Objective: Our objective was to identify somatic pathogenic variants in CDH1 involved in Gastric Cancer (GC) by Sanger sequencing as well as using in silico tools and to find out the best efficient tool for pathogenicity prediction of somatic missense variants.
Methods: Sanger sequencing of CDH1 was done for 80 GC tumor and adjacent normal tissues. Synthetic data sets were downloaded from the COSMIC database for comparison of the known mutations with the discovered mutations from the present study. Different algorithms were used to predict the pathogenicity of the discovery and synthetic mutation datasets using various in-silico tools. Statistical analysis was done to check the efficiency of the tools to predict pathogenic variants by using MEDCALC and GraphPad.
Results: Six missense somatic variants were found in exons 3, 4, 7, 9, 12 and 15. Out of the 6 variants, 5 variants (chr16:68835618C>A, chr16:68845613A>C, chr16:68847271T>G, chr16:68856001T>G, chr16:68863585G>C) were novel and not reported in disease variant databases. PROVEAN, Polyphen 2 and PANTHER predicted the pathogenicity of the variants more efficiently in both the discovery and synthetic datasets. The overall sensitivity of predictions ranged from 60 to 80%, depending on the program used, with specificity from 55 to 100%.

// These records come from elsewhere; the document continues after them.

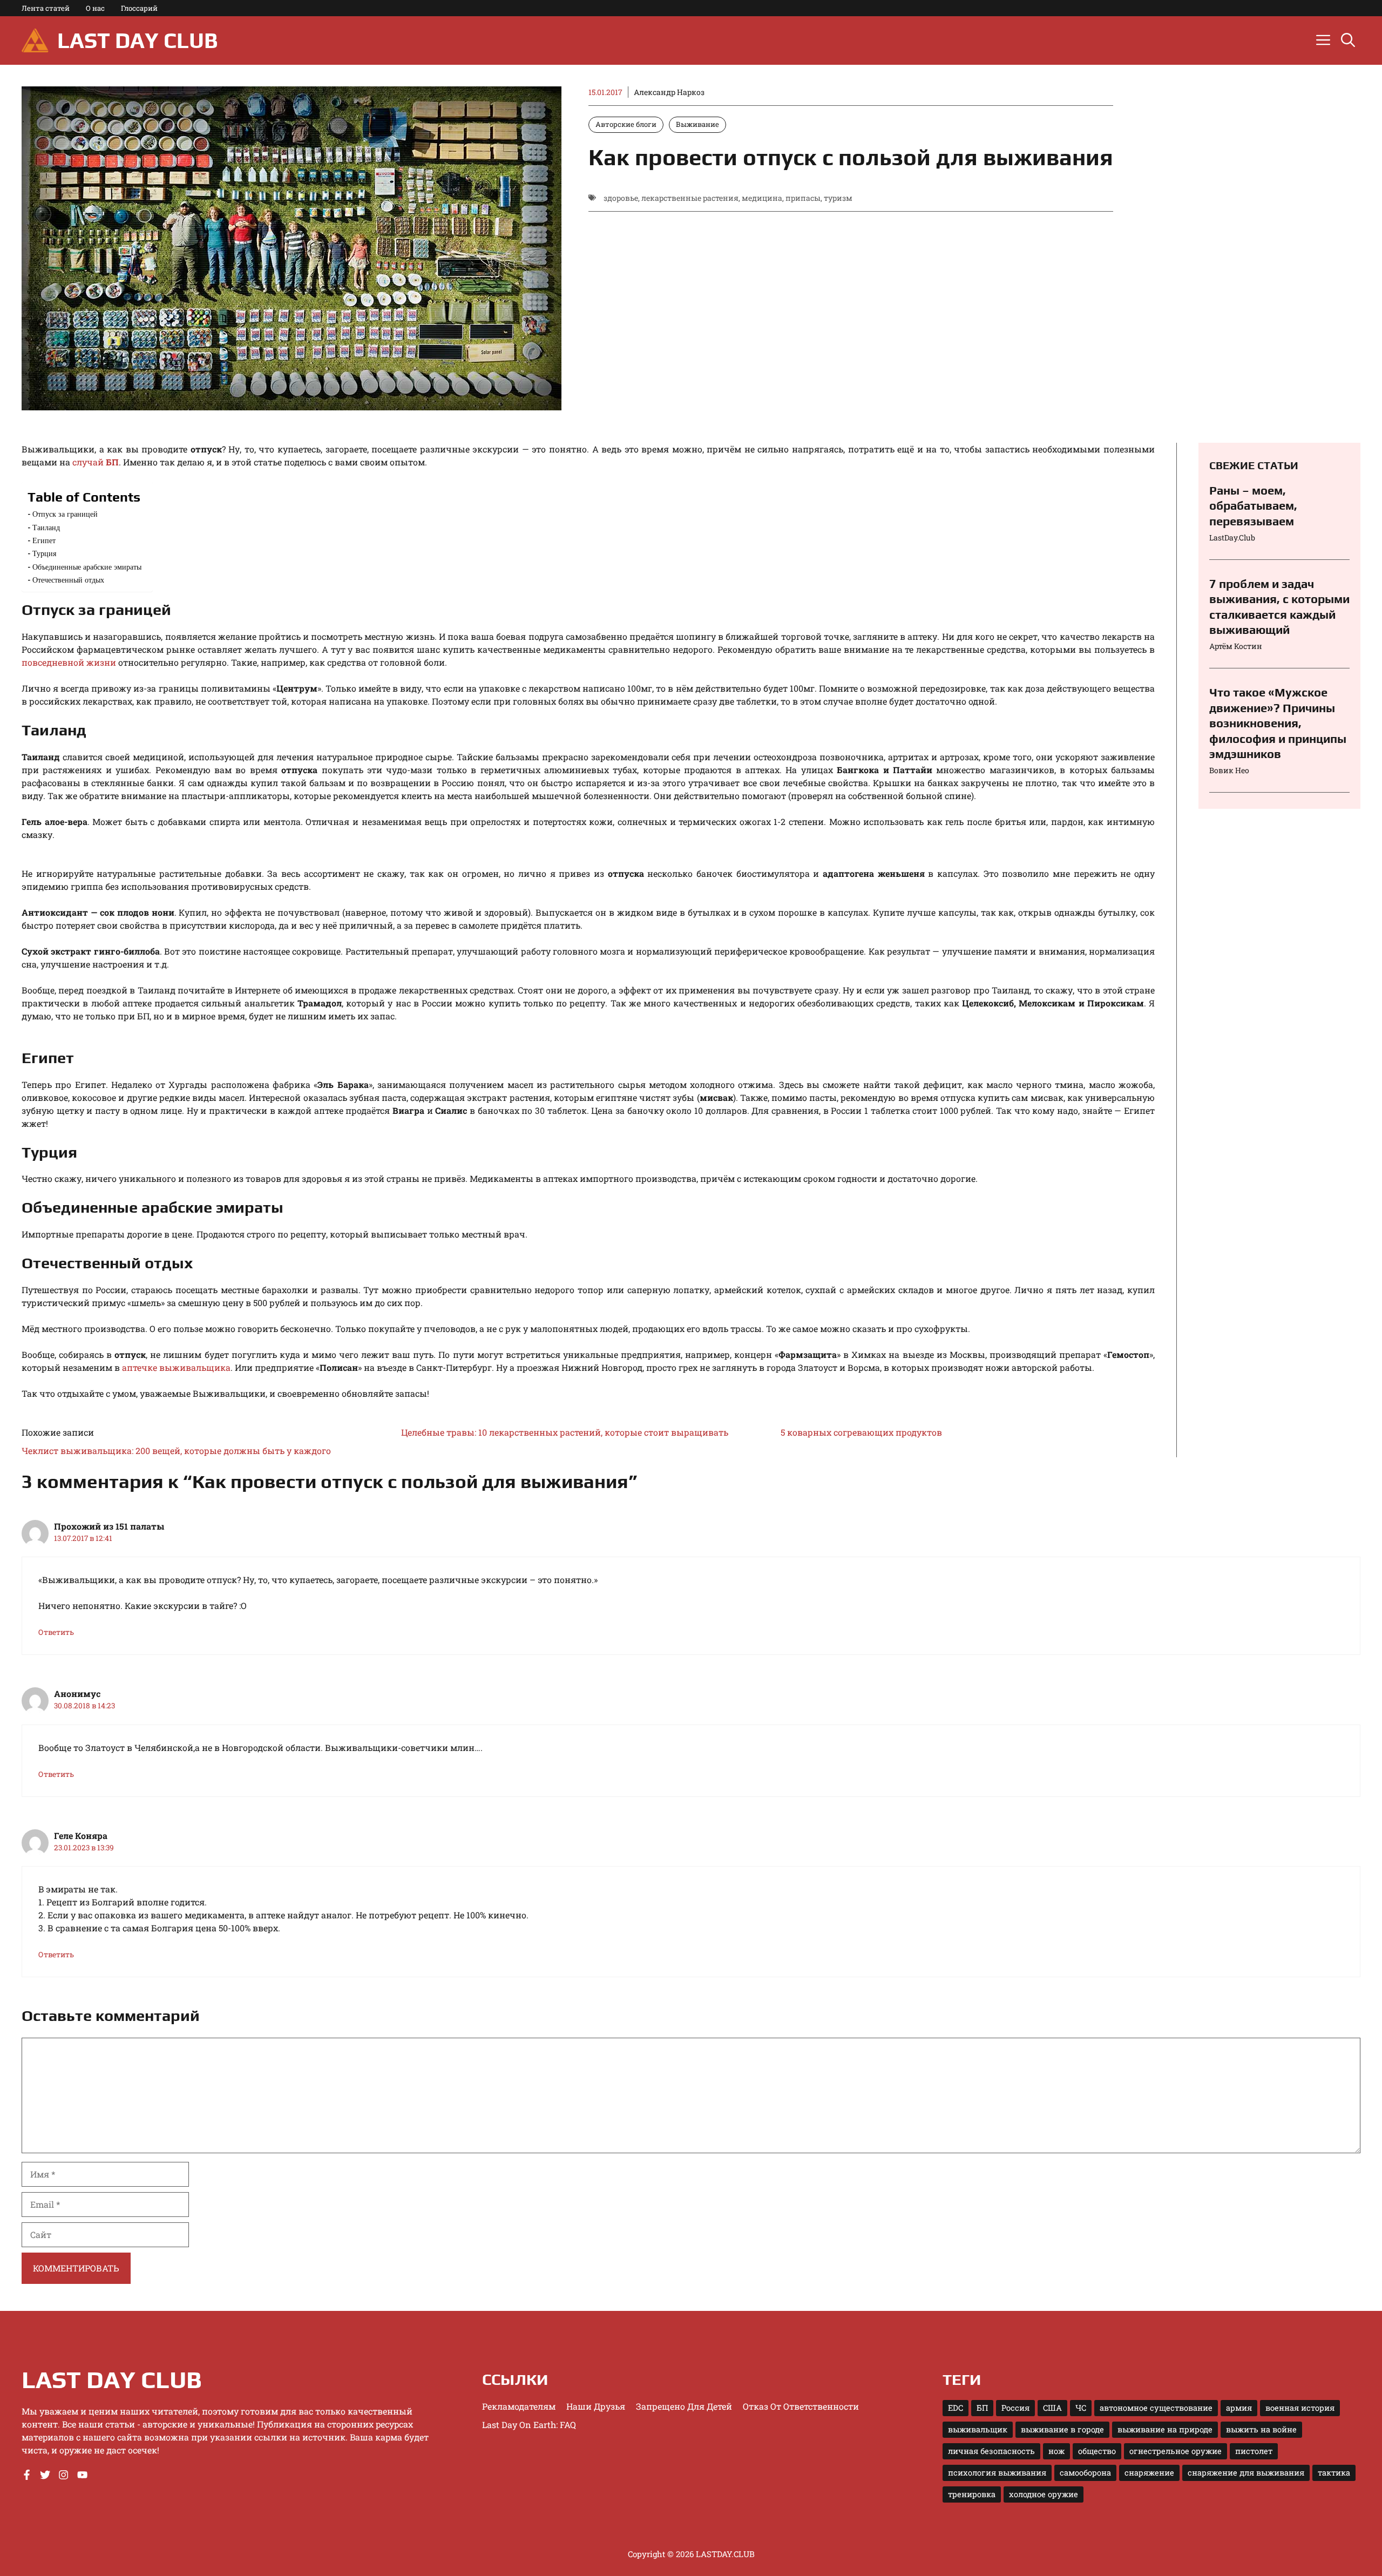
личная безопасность (991, 2451)
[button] (1348, 40)
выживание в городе (1062, 2429)
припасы (803, 198)
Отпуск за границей (65, 514)
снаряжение (1149, 2472)
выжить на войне (1261, 2429)
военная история (1299, 2408)
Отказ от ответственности (801, 2406)
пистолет (1253, 2451)
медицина (762, 198)
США (1052, 2408)
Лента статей (46, 8)
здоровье (621, 198)
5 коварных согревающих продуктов (861, 1432)
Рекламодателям (518, 2406)
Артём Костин (1235, 646)
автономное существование (1156, 2408)
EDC (955, 2408)
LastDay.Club (1232, 537)
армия (1239, 2408)
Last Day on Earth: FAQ (529, 2424)
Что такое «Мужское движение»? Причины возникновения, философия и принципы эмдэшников (1277, 723)
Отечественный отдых (68, 579)
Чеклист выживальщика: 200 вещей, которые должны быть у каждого (176, 1450)
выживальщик (977, 2429)
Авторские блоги (625, 124)
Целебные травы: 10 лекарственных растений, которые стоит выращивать (564, 1432)
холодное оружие (1043, 2494)
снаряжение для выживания (1246, 2472)
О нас (95, 8)
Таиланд (46, 527)
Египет (44, 540)
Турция (44, 553)
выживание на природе (1164, 2429)
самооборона (1085, 2472)
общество (1097, 2451)
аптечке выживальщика (176, 1367)
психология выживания (997, 2472)
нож (1056, 2451)
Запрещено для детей (684, 2406)
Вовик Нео (1229, 770)
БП (982, 2408)
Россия (1015, 2408)
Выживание (697, 124)
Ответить (56, 1632)
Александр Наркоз (669, 92)
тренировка (971, 2494)
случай (95, 462)
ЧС (1080, 2408)
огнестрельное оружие (1175, 2451)
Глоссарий (139, 8)
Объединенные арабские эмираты (86, 567)
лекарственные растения (690, 198)
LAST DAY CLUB (137, 40)
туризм (838, 198)
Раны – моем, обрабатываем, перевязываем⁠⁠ (1253, 505)
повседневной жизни (69, 662)
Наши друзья (595, 2406)
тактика (1334, 2472)
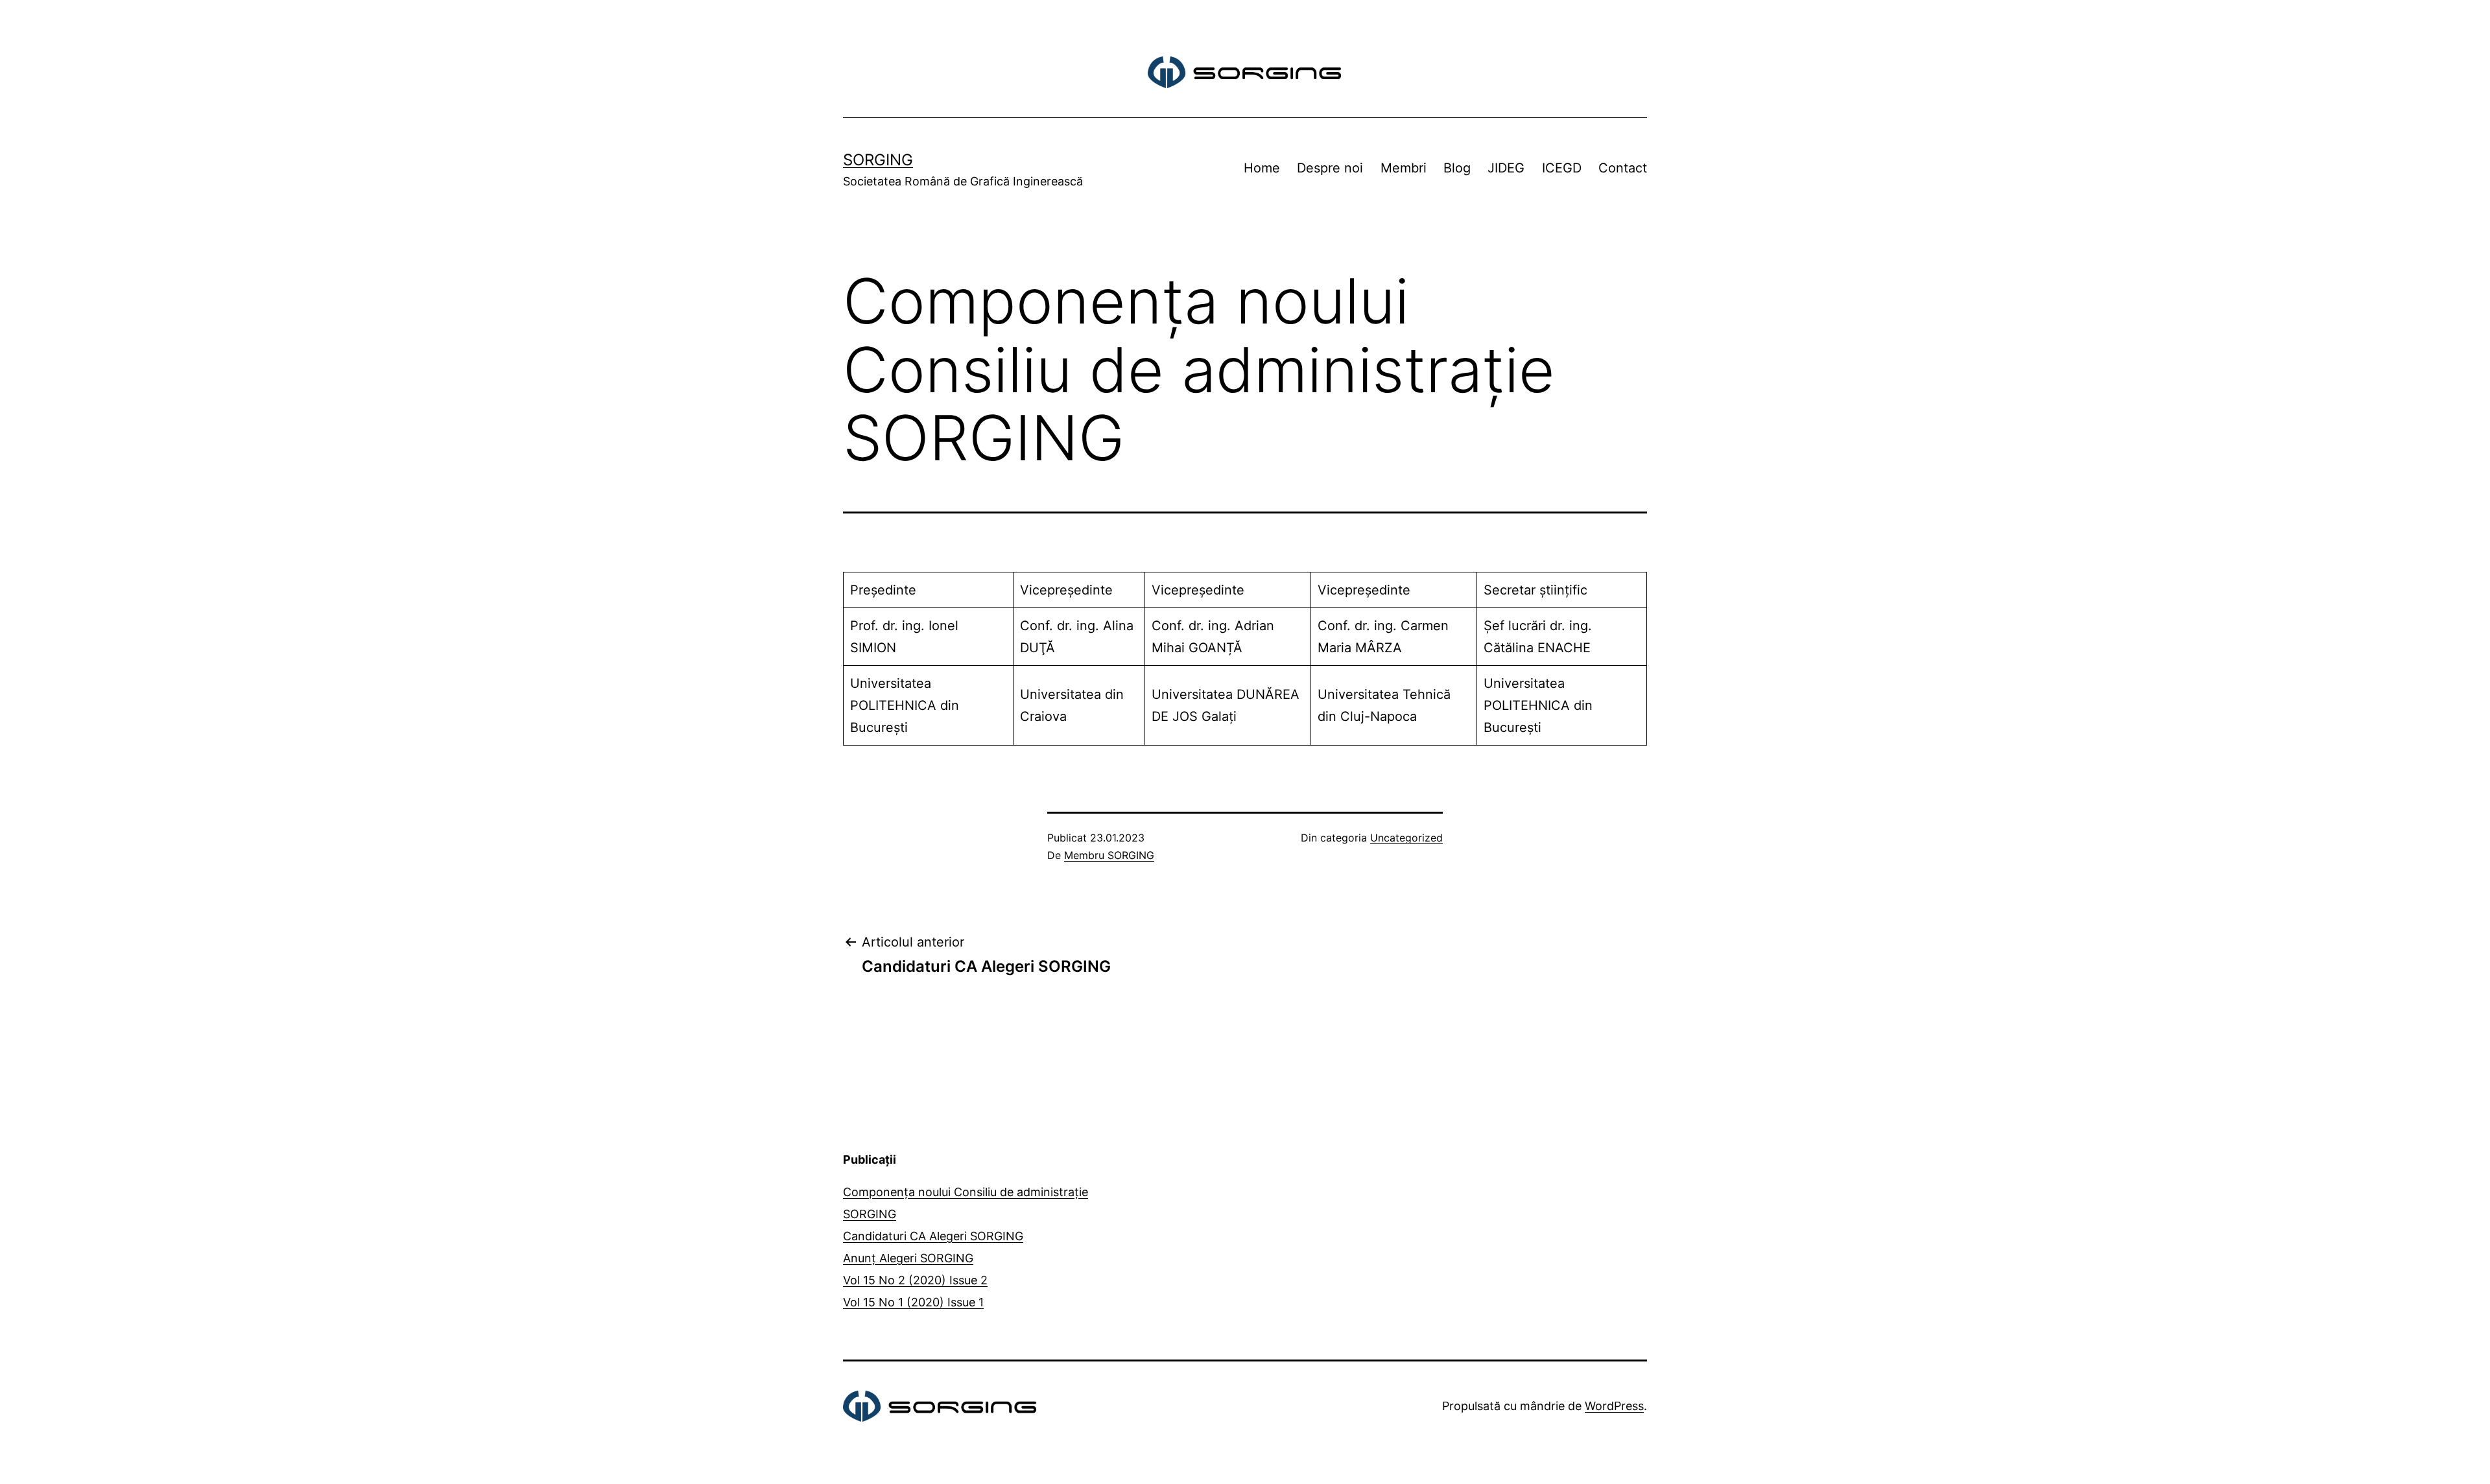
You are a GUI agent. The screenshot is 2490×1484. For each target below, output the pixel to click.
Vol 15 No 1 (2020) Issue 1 (913, 1302)
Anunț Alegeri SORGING (908, 1258)
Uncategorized (1406, 837)
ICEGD (1562, 168)
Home (1262, 168)
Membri (1404, 168)
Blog (1457, 168)
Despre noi (1330, 168)
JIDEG (1506, 168)
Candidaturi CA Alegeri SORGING (933, 1236)
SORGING (878, 159)
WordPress (1614, 1406)
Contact (1622, 168)
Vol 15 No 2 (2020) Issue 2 (915, 1280)
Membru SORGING (1109, 855)
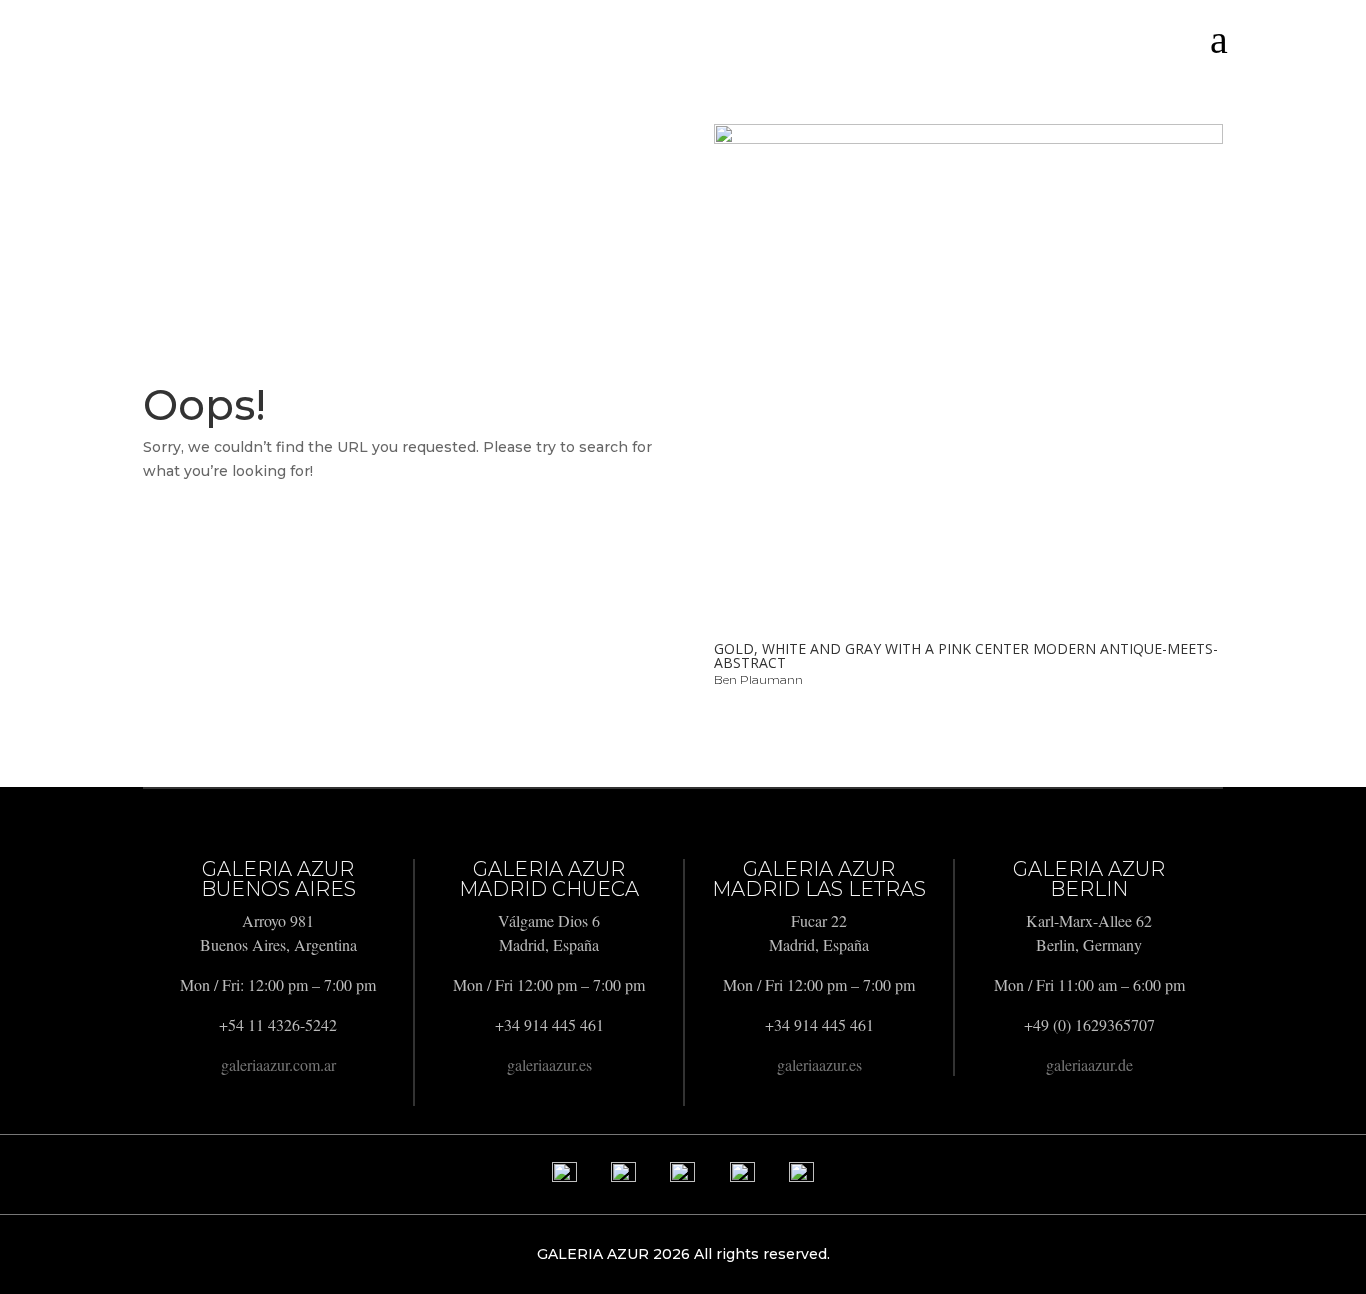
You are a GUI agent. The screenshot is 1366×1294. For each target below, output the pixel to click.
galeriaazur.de (1089, 1064)
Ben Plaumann (758, 679)
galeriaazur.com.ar (278, 1064)
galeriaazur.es (549, 1064)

Conclusion: This study estimates the specificity and sensitivity of prediction tools in predicting novel missense variants of CDH1 in Gastric Cancer. We report that PROVEAN, Polyphen 2 and PANTHER are efficient predictors with constant higher specificity and accuracy. This study will help the researchers to explore mutations with the best pathogenicity prediction tools.
Keywords: E-cadherin, software prediction, pathogenicity, mutations, cancer, in-silico method.